Copy out the data word for word, from its first line up to and including the line that contains "I will coord(1194,886).".
━━━━━━━━━━━━━━━━━━━━
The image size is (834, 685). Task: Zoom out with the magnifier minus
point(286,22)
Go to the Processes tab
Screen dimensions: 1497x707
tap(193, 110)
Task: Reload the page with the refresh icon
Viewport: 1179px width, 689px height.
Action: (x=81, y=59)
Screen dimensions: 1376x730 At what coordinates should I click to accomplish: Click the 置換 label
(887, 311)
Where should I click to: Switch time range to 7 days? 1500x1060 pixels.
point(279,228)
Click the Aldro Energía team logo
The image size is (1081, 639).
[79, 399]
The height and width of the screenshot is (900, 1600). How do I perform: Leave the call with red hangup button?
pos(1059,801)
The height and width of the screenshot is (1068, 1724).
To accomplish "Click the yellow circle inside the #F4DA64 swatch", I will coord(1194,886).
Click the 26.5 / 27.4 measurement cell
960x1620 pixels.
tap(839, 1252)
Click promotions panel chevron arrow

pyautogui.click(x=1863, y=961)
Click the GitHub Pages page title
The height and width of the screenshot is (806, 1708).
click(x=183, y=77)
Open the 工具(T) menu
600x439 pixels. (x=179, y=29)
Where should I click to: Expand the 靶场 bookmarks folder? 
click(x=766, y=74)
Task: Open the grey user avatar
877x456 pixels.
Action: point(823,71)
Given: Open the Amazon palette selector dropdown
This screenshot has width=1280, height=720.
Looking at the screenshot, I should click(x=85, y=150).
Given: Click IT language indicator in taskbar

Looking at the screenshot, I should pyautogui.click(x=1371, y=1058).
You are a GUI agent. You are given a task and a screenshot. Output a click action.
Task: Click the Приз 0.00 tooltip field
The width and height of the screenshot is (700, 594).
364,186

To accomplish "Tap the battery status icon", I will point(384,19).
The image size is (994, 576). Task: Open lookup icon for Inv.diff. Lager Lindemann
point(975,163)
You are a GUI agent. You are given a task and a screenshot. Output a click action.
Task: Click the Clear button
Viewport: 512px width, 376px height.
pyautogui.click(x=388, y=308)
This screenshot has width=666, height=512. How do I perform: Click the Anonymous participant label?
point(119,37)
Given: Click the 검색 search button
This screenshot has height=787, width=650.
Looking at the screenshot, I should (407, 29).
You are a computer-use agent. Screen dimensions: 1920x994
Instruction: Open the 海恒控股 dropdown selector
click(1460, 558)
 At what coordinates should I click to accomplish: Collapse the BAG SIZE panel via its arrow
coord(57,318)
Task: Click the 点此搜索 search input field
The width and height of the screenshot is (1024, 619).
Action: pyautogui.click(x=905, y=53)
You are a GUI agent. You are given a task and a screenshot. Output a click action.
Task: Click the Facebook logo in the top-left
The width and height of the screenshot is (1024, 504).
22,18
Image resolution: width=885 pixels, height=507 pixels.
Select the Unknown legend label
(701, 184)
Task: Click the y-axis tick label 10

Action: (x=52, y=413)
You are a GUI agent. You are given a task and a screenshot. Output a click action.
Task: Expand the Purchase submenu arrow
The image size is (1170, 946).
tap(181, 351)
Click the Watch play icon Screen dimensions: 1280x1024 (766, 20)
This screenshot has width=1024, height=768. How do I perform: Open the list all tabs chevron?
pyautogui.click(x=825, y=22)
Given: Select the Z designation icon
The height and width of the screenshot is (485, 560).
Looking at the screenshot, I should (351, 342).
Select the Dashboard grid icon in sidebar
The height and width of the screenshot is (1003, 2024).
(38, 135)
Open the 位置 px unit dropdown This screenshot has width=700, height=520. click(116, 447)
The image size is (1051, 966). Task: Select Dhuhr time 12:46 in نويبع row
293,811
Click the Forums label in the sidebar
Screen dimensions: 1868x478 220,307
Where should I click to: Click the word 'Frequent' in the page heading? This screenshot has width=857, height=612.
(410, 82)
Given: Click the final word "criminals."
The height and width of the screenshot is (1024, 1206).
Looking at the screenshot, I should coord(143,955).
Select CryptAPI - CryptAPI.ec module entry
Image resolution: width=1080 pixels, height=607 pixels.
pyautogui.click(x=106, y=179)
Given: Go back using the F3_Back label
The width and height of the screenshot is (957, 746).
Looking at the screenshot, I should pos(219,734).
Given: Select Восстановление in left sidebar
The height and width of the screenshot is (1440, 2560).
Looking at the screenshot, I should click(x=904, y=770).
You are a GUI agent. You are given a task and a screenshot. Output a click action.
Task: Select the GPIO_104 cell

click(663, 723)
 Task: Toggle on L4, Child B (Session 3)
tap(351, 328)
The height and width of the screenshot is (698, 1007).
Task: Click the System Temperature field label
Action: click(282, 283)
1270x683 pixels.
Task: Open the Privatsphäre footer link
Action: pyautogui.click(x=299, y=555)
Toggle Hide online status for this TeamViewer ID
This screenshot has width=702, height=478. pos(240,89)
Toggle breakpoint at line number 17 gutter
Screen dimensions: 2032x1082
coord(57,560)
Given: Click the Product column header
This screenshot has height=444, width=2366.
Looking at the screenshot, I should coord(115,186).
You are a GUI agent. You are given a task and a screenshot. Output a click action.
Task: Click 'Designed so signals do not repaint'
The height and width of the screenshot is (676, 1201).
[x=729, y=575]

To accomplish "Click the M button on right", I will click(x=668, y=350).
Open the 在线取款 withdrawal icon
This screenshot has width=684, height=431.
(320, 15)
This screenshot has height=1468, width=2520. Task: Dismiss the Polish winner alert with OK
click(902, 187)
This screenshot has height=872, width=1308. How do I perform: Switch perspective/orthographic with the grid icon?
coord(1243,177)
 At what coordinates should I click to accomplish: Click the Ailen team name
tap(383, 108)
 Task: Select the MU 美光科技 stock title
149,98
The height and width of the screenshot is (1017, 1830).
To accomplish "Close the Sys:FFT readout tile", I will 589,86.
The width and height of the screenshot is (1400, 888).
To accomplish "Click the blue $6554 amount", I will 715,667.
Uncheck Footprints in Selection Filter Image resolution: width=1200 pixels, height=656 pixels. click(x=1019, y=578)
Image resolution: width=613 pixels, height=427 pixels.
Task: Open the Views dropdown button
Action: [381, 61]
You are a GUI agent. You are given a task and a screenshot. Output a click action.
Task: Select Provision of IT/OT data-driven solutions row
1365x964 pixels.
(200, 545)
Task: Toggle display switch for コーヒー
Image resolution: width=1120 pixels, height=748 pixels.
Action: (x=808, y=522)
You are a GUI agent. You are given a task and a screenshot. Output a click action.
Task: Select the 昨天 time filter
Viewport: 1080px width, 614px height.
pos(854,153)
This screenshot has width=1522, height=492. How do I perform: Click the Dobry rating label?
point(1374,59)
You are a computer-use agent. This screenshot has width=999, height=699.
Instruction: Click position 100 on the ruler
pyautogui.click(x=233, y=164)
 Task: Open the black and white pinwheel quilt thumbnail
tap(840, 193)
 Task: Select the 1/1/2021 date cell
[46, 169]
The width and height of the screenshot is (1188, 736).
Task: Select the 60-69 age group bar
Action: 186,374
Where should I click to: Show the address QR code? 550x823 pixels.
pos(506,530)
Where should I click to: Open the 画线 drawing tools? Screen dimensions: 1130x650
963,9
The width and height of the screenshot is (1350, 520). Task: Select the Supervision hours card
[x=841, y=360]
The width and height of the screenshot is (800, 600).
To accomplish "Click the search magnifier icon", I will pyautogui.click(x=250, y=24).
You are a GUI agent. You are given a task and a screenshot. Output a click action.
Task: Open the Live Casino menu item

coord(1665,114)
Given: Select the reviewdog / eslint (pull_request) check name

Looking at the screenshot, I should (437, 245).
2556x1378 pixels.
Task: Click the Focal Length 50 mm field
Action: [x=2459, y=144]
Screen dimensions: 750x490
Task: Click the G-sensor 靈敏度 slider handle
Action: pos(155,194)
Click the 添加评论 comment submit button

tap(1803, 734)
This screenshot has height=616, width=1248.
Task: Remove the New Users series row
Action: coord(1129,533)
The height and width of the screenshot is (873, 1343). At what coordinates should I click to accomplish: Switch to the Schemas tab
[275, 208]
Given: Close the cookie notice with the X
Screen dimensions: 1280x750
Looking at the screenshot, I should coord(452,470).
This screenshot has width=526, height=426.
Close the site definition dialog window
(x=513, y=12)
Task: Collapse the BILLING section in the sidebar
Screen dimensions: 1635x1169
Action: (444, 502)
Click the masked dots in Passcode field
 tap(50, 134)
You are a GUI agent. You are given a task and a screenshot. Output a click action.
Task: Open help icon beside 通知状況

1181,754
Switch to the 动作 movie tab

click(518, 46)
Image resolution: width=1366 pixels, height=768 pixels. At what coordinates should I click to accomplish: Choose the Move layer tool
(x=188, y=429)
━━━━━━━━━━━━━━━━━━━━
# Solved problem
The image size is (834, 685). Task: Zoom out with the magnifier minus
point(286,22)
Go to the Processes tab
Screen dimensions: 1497x707
tap(193, 110)
Task: Reload the page with the refresh icon
Viewport: 1179px width, 689px height.
Action: (x=81, y=59)
Screen dimensions: 1376x730 At what coordinates should I click to accomplish: Click the 置換 label
(887, 311)
Where should I click to: Switch time range to 7 days? 1500x1060 pixels.
point(279,228)
Click the Aldro Energía team logo
The image size is (1081, 639).
[79, 399]
The height and width of the screenshot is (900, 1600). How do I perform: Leave the call with red hangup button?
pos(1059,801)
The height and width of the screenshot is (1068, 1724).
To accomplish "Click the yellow circle inside the #F4DA64 swatch", I will coord(1194,886).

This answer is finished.